One of the most disturbing films I've seen
AUDITION is a film I knew little about before watching - modern Japanese cinema is something I'm not very knowledgeable about and Japanese "horror" films even less so. I had heard about AUDITION being extremely dark, brutal and disturbing with some amazing twists during its cinema run, so out of curiosity I had to rent it. What I got was a mixed movie, sometimes gripping but definitely not one I would call "entertaining" to watch. For the first hour and twenty minutes, it's a slow-paced tale of romance with some mystery aspects which keeps you watching through some interesting, subdued direction from Takashi Miike. This gives the film its realistic edge, and it also incorporates some strong acting on the parts of the two leads; Ryo Ishibashi creates a portrait of a sad, lonely middle-aged man so that you have a ton of sympathy for his character and can relate to his desperation.
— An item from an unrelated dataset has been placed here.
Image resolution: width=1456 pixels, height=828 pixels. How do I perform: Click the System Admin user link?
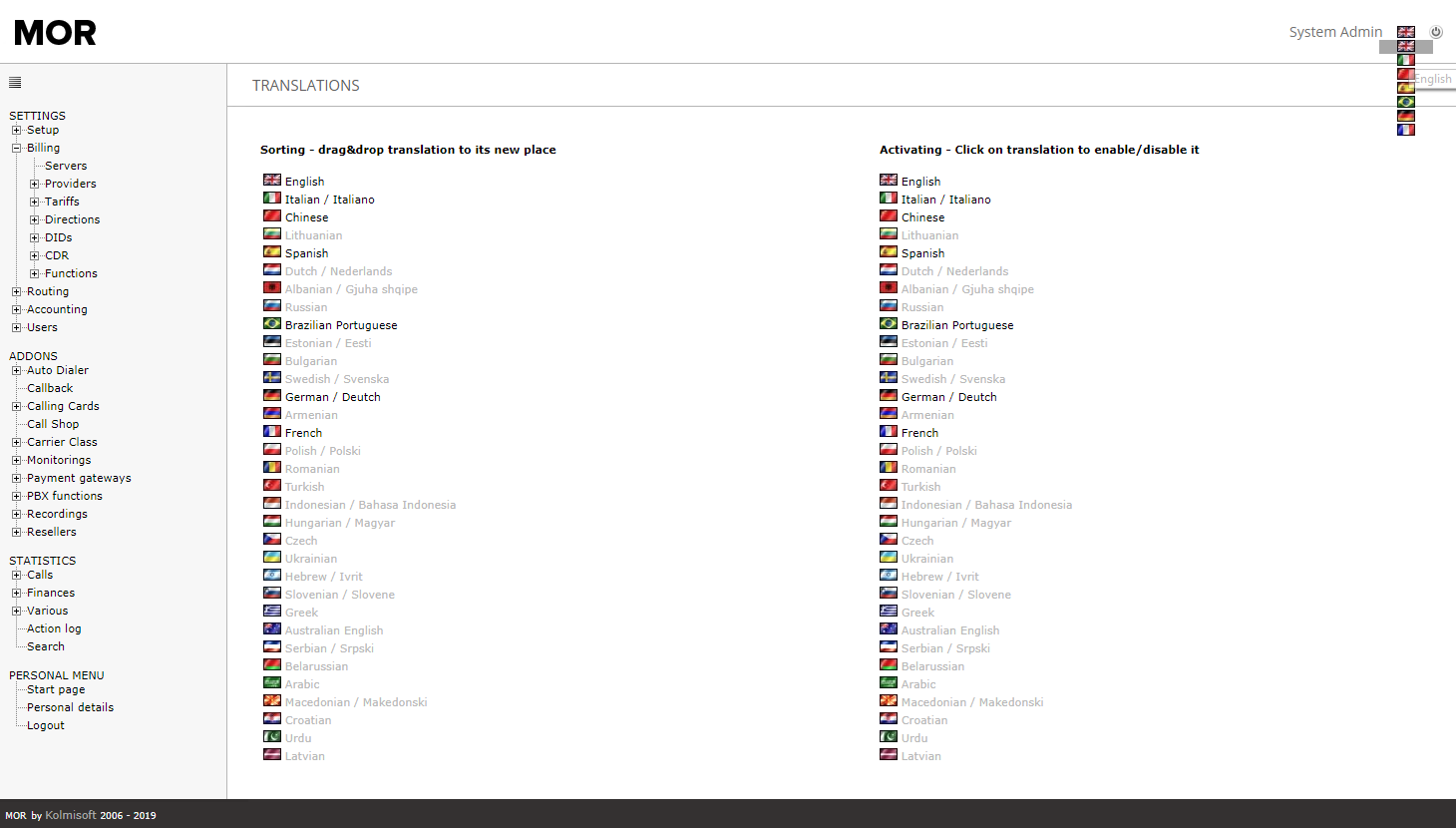click(x=1335, y=32)
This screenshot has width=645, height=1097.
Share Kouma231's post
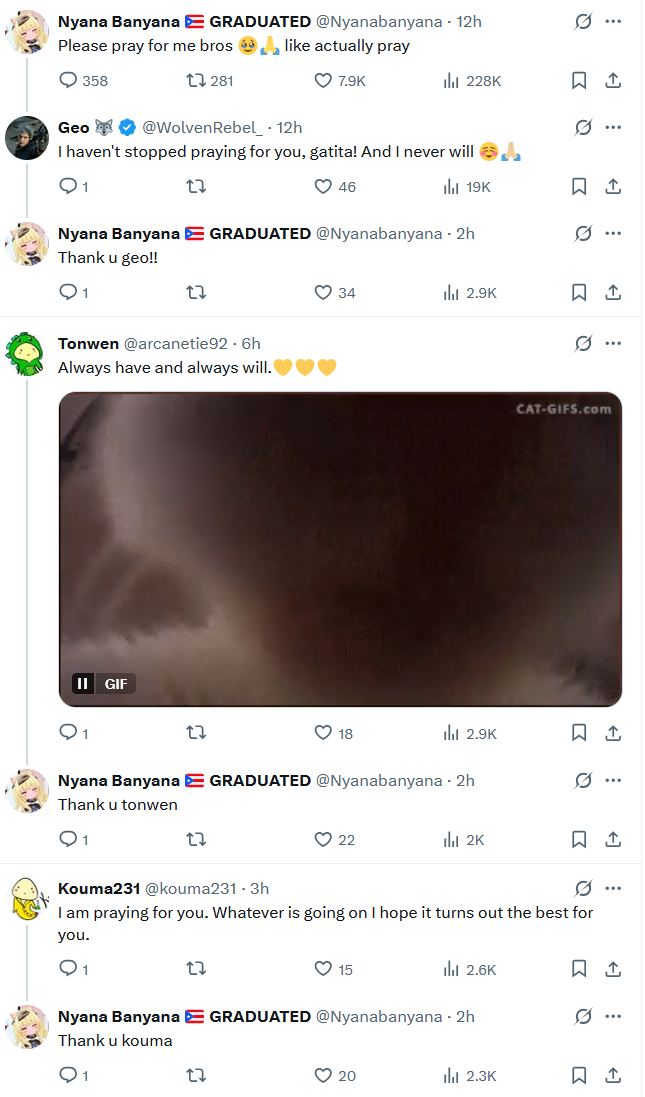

In comparison, Eihi Shiina's almost unearthly look - there is something very fragile and beautiful about her - sits well with her mysterious and unexplained character whom nobody else in the film seems to know much about. Shiina is excellent in the role and deserves to go on to a big career in Japan.
For the first hour and twenty minutes - normally the running time for a "normal" Western film - there isn't much horror here to tell about, other than a few flashy disturbing images of a severed tongue slapping on the floor, a man getting his head slowly and deliberately sliced off, and a great shock sequence involving a moving bag. Then, at around that eighty minute mark, the film begins to change and become colder and disturbing. Dreams are mixed with reality to create a visually confusing film and Miike delights in tormenting the viewer with a hideous image of a man in a sack with no feet and few fingers. You begin to wonder what the hell is going on, and then the films ends ambiguously making you wonder whether what you just watched really happened or not.
Before that ending comes one of the strongest - in terms of physical torture - segments of a film that I've yet to see, which is tough to sit through. Basically it's a scene of a paralysed Ishibashi being slowly and deliberately tortured by Shiina, who delights in getting as much pain as possible from her victim. First via the use of strategically-inserted needles, and then in the film's most stomach-churning moment, she actually saws his foot off - in graphic detail. This is far stronger and darker stuff than many of the shoddy and amusing video nasties that were prosecuted in the early '80s, yet is released uncut today in Britain - it shows how much our society has changed. The realism of this sequence makes it pretty nauseous and you can't help but be grateful when it's all over. So did it really happen? I don't know, and I don't plan on watching this film again anytime soon to find out. It's very interesting stuff and highly disturbing, as well as being well-made, but an entertaining movie it is not.